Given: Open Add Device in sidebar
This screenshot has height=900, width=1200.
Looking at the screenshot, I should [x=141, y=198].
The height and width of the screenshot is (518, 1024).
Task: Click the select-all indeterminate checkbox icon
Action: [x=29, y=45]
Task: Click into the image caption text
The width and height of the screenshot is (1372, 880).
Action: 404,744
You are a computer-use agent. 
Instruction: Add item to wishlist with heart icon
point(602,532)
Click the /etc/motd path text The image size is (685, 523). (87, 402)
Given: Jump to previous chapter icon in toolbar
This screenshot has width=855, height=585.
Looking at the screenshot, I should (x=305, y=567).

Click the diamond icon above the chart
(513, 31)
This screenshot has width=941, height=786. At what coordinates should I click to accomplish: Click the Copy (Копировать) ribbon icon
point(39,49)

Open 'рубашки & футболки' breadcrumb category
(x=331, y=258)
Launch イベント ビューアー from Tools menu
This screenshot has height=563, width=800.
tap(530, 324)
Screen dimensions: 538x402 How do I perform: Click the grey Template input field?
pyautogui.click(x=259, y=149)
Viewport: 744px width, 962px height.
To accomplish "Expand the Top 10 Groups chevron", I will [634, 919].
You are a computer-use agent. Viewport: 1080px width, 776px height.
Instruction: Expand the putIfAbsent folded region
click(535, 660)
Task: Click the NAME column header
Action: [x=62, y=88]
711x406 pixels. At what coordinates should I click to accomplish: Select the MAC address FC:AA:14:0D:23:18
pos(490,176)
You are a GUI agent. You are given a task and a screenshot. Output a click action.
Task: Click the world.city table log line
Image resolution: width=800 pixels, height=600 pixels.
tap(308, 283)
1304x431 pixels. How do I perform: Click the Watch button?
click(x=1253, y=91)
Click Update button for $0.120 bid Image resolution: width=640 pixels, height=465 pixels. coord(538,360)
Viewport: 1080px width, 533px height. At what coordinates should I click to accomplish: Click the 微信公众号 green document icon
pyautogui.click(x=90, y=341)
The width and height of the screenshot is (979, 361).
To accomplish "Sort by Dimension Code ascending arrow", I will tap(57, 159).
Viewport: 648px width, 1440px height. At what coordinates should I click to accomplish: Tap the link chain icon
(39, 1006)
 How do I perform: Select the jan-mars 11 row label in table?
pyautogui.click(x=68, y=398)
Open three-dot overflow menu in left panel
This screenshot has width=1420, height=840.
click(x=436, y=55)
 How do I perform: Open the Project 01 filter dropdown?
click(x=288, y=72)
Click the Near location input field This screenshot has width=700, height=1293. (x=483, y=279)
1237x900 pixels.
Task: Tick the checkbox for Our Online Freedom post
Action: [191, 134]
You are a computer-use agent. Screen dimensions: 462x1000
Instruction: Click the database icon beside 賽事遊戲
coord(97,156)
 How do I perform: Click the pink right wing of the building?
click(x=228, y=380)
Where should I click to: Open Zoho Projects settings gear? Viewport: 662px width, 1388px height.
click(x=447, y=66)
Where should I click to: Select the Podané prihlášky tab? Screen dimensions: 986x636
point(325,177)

* * * *

PROBLEM TO WORK ON: Provide all the records again, word for word.

ANSWER FOR THE TASK:
Given: Open Add Device in sidebar
This screenshot has height=900, width=1200.
Looking at the screenshot, I should [x=141, y=198].
The height and width of the screenshot is (518, 1024).
Task: Click the select-all indeterminate checkbox icon
Action: [x=29, y=45]
Task: Click into the image caption text
The width and height of the screenshot is (1372, 880).
Action: 404,744
You are a computer-use agent. 
Instruction: Add item to wishlist with heart icon
point(602,532)
Click the /etc/motd path text The image size is (685, 523). (87, 402)
Given: Jump to previous chapter icon in toolbar
This screenshot has width=855, height=585.
Looking at the screenshot, I should (x=305, y=567).

Click the diamond icon above the chart
(513, 31)
This screenshot has width=941, height=786. At what coordinates should I click to accomplish: Click the Copy (Копировать) ribbon icon
point(39,49)

Open 'рубашки & футболки' breadcrumb category
(x=331, y=258)
Launch イベント ビューアー from Tools menu
This screenshot has height=563, width=800.
tap(530, 324)
Screen dimensions: 538x402 How do I perform: Click the grey Template input field?
pyautogui.click(x=259, y=149)
Viewport: 744px width, 962px height.
To accomplish "Expand the Top 10 Groups chevron", I will [634, 919].
You are a computer-use agent. Viewport: 1080px width, 776px height.
Instruction: Expand the putIfAbsent folded region
click(535, 660)
Task: Click the NAME column header
Action: [x=62, y=88]
711x406 pixels. At what coordinates should I click to accomplish: Select the MAC address FC:AA:14:0D:23:18
pos(490,176)
You are a GUI agent. You are given a task and a screenshot. Output a click action.
Task: Click the world.city table log line
Image resolution: width=800 pixels, height=600 pixels.
tap(308, 283)
1304x431 pixels. How do I perform: Click the Watch button?
click(x=1253, y=91)
Click Update button for $0.120 bid Image resolution: width=640 pixels, height=465 pixels. coord(538,360)
Viewport: 1080px width, 533px height. At what coordinates should I click to accomplish: Click the 微信公众号 green document icon
pyautogui.click(x=90, y=341)
The width and height of the screenshot is (979, 361).
To accomplish "Sort by Dimension Code ascending arrow", I will tap(57, 159).
Viewport: 648px width, 1440px height. At what coordinates should I click to accomplish: Tap the link chain icon
(39, 1006)
 How do I perform: Select the jan-mars 11 row label in table?
pyautogui.click(x=68, y=398)
Open three-dot overflow menu in left panel
This screenshot has width=1420, height=840.
click(x=436, y=55)
 How do I perform: Open the Project 01 filter dropdown?
click(x=288, y=72)
Click the Near location input field This screenshot has width=700, height=1293. (x=483, y=279)
1237x900 pixels.
Task: Tick the checkbox for Our Online Freedom post
Action: [191, 134]
You are a computer-use agent. Screen dimensions: 462x1000
Instruction: Click the database icon beside 賽事遊戲
coord(97,156)
 How do I perform: Click the pink right wing of the building?
click(x=228, y=380)
Where should I click to: Open Zoho Projects settings gear? Viewport: 662px width, 1388px height.
click(x=447, y=66)
Where should I click to: Select the Podané prihlášky tab? Screen dimensions: 986x636
point(325,177)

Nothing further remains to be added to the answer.